Pessimism, anxiety and frustration best capture the mood of Hong Kongers on the 20th anniversary of the return of the territory’s sovereignty to China.
Chinese President Xi Jinping’s (習近平) first official visit to Hong Kong failed to boost public confidence in the sustainability of the “one country, two systems” framework. A heavy police presence, road closures and media censorship made people wary of the corrosive effects of Chinese authoritarian governance.
The pressure for “mainlandization” has been in tandem with the rise of democratic localism in Hong Kong’s politics.
Since the territory witnessed massive protests in late 2014 calling for direct elections of its chief executive, the escalating conflict with Beijing has led to the rapid mainlandization of local socioeconomic, political and legal structures.
Hong Kongers are worried about the incremental erosion of good governance, free speech and the rule of law as promised under the Basic Law.
As the territory is quickly absorbed into the Chinese political union, the long-standing universal values and norms that have set both places apart are disappearing.
Meanwhile, the transformation of the Hong Kong identity has occurred naturally over the past two decades, where an alternative local identity is replacing or supplementing a Han Chinese national identity.
This prolonged process started from the territory’s reversion from British to Chinese rule, and several institutional and societal factors contributed to the evolution of this postcolonial identity.
First, civic institutions are incredibly important. Hong Kong was subjected to more than 150 years of British educational, political and socioeconomic policies, all of which made it different from China.
The relatively free and liberal environment, especially the freedom of speech and press, has enabled Hong Kongers to weaken their adherence to various Chinese political regimes and cultivate a local sense of belonging throughout the late 20th century.
Second, the disappointment with mainland values, norms and ruling practices that arose from increasing cross-border interactions might have diluted the pre-existing Chinese cultural identity among the postcolonial generation.
Third, perceived hostility from China tends to alienate many Hong Kongers. Beijing’s latest demand for the chief executive, lawmakers and local educators to express their absolute obedience to the Communist state only worsens the situation.
Finally, demographic changes have led to a gradual decrease in the overall proportion of mainland-born residents and an increase in locally born Hong Kongers.

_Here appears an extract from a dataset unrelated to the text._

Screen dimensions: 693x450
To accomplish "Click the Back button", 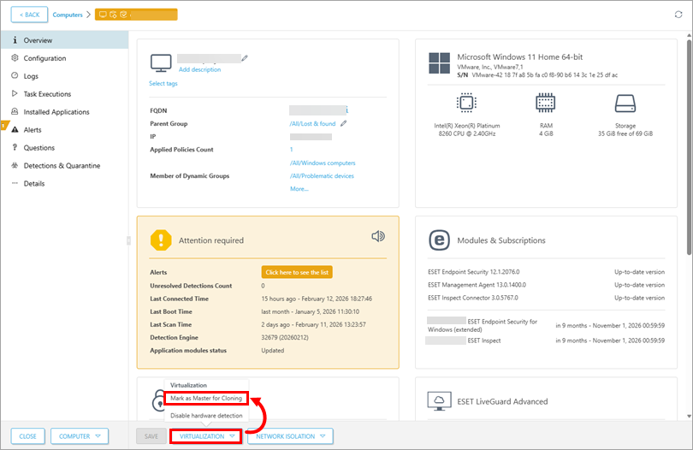I will coord(29,15).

As a result, ambitious political actors have to embrace, promote and internalize new localist sentiments to win popular support for their electoral campaigns and policy agendas.
All these elements are going to polarize the debate about the constitutional future of the territory.
As many Hong Kongers and pro-Beijing supporters perceive their own identity as an exclusive category, they might find it hard to compromise and tolerate the other side’s shortcomings.
In this crisis situation, effective leaders should know how to connect vision — ie, the art of knowing what to do and why in any given circumstance — with action — the art of knowing how to accomplish things.
The challenge for Xi and Hong Kong Chief Executive Carrie Lam (林鄭月娥) is how to transcend the binary identity politics and turn Hong Kong into a special political zone, experimenting with direct democracy for the territory and for China.
Joseph Tse-Hei Lee is professor of history at Pace University in New York City.